■ Data shown
┏━━

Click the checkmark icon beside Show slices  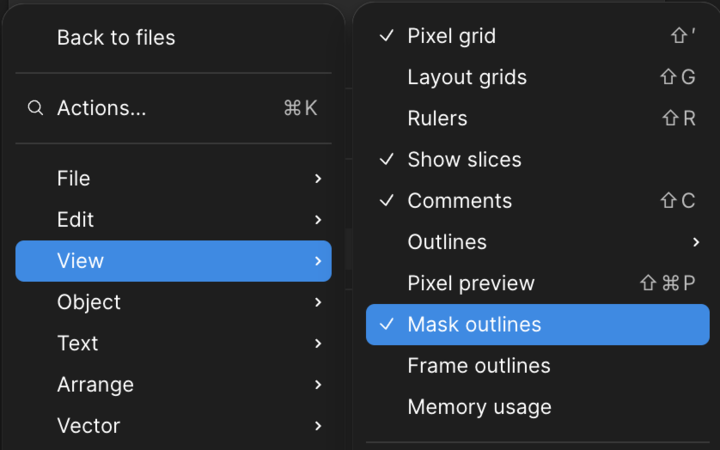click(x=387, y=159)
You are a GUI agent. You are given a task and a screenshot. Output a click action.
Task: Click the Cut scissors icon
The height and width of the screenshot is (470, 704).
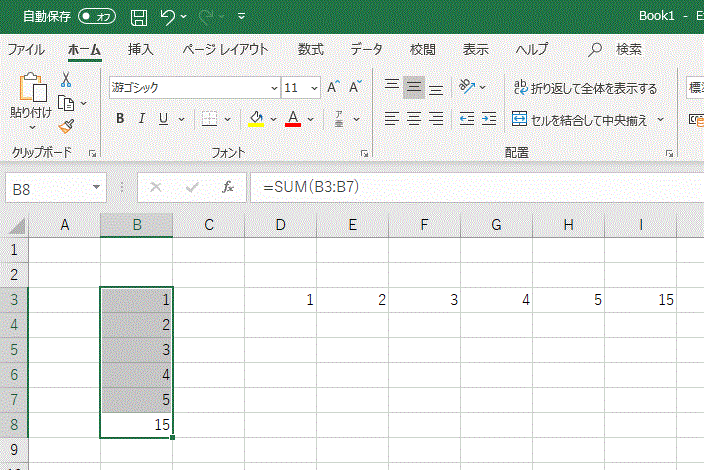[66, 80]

┗━━
┏━━

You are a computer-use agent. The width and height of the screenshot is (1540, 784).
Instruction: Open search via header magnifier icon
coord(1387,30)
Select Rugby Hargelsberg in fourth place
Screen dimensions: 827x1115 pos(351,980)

┗━━
┏━━

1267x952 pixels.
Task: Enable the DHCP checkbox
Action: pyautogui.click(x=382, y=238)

┗━━

■ About this exercise
The answer must be a single number: the count of lines in the entries that include "agent".

■ Result of the task
2